“Johnny Baseball” Hits a Home Run, Continues Williamstown Theatre Festival’s Winning Streak [Berkshire on Stage]

The true curse of the Red Sox is obscured by the mists of time. (James Snyder, photo by T. Charles Erickson.)
The true curse of the Red Sox is obscured by the mists of time.
(James Snyder, photo by T. Charles Erickson.)

Review by Larry Murray

The first baseball musical was Damn Yankees. I saw it in 1955, the year that Jackie Robinson – America’s first African American player – led my beloved Brooklyn Dodgers to the World Championship, I had no idea that a later musical would explore that world.

Robinson was the first to break the color line back in 1947 following WWII. As for the Boston Red Sox, to their great shame, they would be the last team in Major League Baseball to field a black player, allowing racism to cloud their better judgement for decades. Finally they signed Pumpsie Green in 1959, long after Damn Yankees had run its 1,018 performances and the Brooklyn Dodgers moved to Los Angeles.

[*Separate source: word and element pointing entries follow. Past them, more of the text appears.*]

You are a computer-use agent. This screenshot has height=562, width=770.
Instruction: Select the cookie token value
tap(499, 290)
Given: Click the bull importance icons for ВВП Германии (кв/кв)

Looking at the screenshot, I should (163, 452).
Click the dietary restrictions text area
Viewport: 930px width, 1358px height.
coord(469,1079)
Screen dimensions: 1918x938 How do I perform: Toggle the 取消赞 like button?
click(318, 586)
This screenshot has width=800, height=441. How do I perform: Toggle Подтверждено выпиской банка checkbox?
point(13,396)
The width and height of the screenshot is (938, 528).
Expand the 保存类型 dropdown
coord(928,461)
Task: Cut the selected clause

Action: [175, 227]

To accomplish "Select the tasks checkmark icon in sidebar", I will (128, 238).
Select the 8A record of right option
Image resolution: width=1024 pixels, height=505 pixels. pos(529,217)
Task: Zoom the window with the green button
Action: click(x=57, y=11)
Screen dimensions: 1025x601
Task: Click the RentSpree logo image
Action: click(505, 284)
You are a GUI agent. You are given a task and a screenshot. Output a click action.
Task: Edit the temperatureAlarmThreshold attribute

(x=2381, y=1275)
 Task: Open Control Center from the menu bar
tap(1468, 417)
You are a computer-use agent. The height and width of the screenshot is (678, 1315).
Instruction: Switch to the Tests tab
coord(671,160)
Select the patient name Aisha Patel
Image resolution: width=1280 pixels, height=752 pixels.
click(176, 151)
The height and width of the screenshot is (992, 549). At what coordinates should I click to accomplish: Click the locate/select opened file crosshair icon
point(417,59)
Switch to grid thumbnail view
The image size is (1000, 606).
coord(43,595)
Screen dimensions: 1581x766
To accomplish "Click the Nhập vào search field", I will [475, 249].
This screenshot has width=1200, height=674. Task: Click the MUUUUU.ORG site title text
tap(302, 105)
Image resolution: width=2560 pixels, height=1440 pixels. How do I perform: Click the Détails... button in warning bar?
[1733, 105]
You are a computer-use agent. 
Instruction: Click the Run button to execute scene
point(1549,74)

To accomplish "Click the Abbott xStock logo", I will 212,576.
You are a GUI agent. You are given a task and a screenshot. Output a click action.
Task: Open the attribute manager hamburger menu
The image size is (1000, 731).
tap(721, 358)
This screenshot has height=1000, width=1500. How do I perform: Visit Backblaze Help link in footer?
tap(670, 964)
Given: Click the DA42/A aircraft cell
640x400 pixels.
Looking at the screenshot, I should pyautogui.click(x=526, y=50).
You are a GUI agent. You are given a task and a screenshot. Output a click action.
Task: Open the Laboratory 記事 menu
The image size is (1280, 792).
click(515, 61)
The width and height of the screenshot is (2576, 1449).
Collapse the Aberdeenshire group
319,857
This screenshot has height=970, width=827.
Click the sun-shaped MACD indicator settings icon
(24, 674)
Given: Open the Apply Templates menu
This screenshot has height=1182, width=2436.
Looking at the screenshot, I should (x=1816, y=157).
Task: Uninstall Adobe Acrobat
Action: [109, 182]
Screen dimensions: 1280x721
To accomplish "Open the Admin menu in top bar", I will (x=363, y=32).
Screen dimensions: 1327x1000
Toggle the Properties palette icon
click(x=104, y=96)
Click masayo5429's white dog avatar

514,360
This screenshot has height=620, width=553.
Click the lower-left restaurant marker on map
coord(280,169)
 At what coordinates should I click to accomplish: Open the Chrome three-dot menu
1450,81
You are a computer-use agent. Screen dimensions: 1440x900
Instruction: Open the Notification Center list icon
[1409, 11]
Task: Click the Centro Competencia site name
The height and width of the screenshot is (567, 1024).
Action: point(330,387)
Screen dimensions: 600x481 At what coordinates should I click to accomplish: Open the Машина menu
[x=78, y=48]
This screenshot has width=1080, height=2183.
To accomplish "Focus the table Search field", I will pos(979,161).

The big difference between the two musicals – both of which revolve around the temptations of a woman – is that while Joe Hardy sold his soul to the Devil in Damn Yankees, Johnny O’Brien sells it instead to the Red Sox in Johnny Baseball.

First seen in a Diane Paulus production at the American Repertory Theatre in 2010, Red Sox fans loved the music and lyrics by the brothers Robert and Willie Reale. Especially well received were the scenes of the fans lamenting the long drought in world championships, as they sang songs such as “86 Years” and “The Ballad of Johnny O’Brien.” But others were not as enchanted with the unforgiving facts about the racism that fueled bad Red Sox decisions which led to so many years of major league irrelevance. Johnny Baseball posits that it was not the “curse of the Bambino” that prevented them from coming out on top for more than half a century, that selling Babe Ruth to the Yankees had absolutely nothing to do with it, it was their intractable racism which kept them from the pennant year after year.